COUNT(*) vs COUNT(column) difference in SQL - Performance Comparison
We want to understand how counting rows in a table changes as the table grows.
Specifically, we compare counting all rows versus counting only rows with a value in a column.
Analyze the time complexity of these two queries.
SELECT COUNT(*) FROM employees;
SELECT COUNT(salary) FROM employees;
The first counts all rows, the second counts only rows where salary is not NULL.
Both queries scan the table rows once.
- Primary operation: Checking each row in the employees table.
- How many times: Once per row, for all rows in the table.
As the number of rows grows, the work grows linearly.
| Input Size (n) | Approx. Operations |
|---|---|
| 10 | 10 checks |
| 100 | 100 checks |
| 1000 | 1000 checks |
Pattern observation: The number of operations grows directly with the number of rows.
Time Complexity: O(n)
This means the counting work grows in direct proportion to the number of rows.

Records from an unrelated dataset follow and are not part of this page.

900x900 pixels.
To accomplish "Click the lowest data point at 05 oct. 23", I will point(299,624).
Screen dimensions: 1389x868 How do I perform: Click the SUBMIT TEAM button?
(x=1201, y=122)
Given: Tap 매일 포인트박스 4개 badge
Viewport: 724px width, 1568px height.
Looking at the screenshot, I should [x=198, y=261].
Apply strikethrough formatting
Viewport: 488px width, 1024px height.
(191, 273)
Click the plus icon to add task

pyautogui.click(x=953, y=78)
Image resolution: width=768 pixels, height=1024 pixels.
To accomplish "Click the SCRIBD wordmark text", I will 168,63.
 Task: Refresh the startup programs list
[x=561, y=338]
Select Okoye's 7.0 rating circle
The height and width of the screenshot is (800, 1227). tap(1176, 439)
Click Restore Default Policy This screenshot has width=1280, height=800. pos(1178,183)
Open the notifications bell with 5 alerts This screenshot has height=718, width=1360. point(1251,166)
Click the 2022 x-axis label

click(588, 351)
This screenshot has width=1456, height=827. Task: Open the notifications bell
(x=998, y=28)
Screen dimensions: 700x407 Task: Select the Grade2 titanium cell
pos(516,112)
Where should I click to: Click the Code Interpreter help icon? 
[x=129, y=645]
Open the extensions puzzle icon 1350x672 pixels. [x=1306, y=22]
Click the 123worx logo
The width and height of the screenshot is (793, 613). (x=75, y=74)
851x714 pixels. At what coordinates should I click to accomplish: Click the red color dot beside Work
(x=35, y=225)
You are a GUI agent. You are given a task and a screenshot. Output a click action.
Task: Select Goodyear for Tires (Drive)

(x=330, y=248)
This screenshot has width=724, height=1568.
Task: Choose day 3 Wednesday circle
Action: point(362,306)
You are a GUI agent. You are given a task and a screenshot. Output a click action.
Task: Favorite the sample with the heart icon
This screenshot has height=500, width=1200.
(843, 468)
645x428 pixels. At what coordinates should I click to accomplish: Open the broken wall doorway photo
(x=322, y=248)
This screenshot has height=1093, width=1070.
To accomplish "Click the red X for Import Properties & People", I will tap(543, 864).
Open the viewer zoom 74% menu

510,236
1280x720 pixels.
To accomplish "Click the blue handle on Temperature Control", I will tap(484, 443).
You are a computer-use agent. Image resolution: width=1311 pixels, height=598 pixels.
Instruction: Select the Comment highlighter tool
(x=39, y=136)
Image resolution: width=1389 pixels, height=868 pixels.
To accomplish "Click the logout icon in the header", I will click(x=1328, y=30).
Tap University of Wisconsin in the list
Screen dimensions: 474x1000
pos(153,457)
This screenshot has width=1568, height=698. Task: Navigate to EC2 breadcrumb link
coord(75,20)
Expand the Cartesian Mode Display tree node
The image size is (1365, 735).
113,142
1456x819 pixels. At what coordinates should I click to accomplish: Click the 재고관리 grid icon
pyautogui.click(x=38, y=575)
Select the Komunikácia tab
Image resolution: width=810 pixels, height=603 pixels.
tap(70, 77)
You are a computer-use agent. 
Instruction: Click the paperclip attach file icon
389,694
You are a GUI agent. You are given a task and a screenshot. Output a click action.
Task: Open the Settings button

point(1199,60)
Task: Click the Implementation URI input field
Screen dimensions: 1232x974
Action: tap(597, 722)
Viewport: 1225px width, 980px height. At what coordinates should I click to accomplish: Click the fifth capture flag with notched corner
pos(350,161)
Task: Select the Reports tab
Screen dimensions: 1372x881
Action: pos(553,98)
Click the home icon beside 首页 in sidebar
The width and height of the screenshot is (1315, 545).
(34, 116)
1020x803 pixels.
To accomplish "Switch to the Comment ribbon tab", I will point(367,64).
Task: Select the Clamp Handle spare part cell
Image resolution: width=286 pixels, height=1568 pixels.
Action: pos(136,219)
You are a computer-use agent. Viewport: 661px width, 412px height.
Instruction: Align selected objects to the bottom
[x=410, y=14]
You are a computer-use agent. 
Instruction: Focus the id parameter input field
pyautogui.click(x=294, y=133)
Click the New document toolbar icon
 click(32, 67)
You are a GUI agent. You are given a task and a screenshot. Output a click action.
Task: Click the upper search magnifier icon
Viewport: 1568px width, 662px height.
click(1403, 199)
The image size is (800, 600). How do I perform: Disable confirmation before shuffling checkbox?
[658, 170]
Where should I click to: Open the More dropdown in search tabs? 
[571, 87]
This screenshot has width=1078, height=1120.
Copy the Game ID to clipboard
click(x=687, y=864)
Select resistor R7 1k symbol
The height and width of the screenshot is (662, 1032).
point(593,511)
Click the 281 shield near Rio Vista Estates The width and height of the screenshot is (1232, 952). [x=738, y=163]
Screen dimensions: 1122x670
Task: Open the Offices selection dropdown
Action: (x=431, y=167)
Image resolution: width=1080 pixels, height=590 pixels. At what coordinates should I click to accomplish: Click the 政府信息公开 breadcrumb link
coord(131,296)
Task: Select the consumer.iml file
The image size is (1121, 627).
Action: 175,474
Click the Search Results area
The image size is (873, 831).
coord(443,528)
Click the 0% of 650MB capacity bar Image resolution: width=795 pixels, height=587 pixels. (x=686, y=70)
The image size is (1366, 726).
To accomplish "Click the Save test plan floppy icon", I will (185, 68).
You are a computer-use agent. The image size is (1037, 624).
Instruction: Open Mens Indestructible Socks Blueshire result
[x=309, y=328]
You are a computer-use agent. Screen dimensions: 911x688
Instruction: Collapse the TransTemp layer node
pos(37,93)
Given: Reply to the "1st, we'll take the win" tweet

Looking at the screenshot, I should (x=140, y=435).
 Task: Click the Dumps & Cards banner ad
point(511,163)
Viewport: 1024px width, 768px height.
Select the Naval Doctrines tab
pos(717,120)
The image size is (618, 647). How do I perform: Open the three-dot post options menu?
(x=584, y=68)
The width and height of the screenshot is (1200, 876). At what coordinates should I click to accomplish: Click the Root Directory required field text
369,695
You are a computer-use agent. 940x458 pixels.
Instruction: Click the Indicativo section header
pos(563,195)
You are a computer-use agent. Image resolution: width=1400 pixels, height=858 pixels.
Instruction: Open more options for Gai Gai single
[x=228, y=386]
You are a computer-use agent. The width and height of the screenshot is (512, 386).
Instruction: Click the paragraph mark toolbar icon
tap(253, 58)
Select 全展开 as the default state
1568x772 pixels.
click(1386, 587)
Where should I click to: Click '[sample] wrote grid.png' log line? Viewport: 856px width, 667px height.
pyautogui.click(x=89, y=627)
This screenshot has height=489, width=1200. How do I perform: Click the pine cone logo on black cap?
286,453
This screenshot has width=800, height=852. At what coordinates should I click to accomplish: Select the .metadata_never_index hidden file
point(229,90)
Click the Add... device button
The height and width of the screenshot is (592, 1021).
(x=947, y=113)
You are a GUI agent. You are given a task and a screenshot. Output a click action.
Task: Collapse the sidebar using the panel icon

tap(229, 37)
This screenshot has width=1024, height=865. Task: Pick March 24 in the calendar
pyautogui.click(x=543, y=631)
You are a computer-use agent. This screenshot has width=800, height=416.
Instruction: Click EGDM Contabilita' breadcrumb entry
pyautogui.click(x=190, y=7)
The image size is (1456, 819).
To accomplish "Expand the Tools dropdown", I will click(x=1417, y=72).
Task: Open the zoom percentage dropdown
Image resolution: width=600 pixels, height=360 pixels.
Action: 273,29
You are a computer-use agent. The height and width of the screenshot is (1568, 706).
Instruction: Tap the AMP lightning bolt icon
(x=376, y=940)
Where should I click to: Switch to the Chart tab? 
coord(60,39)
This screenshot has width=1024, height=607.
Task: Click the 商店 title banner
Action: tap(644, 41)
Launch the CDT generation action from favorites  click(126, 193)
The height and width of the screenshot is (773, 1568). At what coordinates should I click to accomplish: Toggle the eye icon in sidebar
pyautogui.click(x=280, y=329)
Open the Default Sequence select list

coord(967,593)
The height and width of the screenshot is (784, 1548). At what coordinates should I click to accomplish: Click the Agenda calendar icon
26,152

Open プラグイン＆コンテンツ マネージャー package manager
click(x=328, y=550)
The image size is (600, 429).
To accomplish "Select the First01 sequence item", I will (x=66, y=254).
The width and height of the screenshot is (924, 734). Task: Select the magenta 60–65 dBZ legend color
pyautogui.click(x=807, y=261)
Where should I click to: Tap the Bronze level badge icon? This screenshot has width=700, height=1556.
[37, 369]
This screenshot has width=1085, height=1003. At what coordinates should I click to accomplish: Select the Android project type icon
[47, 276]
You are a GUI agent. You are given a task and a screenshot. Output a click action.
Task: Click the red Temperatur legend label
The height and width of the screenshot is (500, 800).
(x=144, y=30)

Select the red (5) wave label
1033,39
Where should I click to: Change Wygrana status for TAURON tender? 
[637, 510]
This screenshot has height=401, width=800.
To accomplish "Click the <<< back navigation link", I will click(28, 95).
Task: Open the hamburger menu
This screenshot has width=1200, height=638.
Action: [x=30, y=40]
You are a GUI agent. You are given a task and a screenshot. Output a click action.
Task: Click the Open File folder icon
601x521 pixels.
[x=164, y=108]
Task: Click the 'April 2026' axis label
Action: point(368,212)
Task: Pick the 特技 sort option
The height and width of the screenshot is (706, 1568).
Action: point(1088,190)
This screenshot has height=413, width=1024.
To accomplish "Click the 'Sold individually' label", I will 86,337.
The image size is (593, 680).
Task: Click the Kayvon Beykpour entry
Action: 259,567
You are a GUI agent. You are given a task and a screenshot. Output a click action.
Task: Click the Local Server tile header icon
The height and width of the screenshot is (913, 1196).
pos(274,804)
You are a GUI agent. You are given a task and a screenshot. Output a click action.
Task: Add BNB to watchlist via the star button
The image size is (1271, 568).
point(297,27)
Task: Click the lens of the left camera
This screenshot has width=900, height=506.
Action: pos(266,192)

[X] Wrong: "COUNT(*) is slower than COUNT(column) because it counts everything."
[OK] Correct: Both scan all rows; COUNT(column) just skips NULLs but still checks each row, so their time grows the same way.
Understanding how simple counting queries scale helps you explain database performance clearly and confidently.
"What if the column used in COUNT(column) has an index? How would that affect the time complexity?"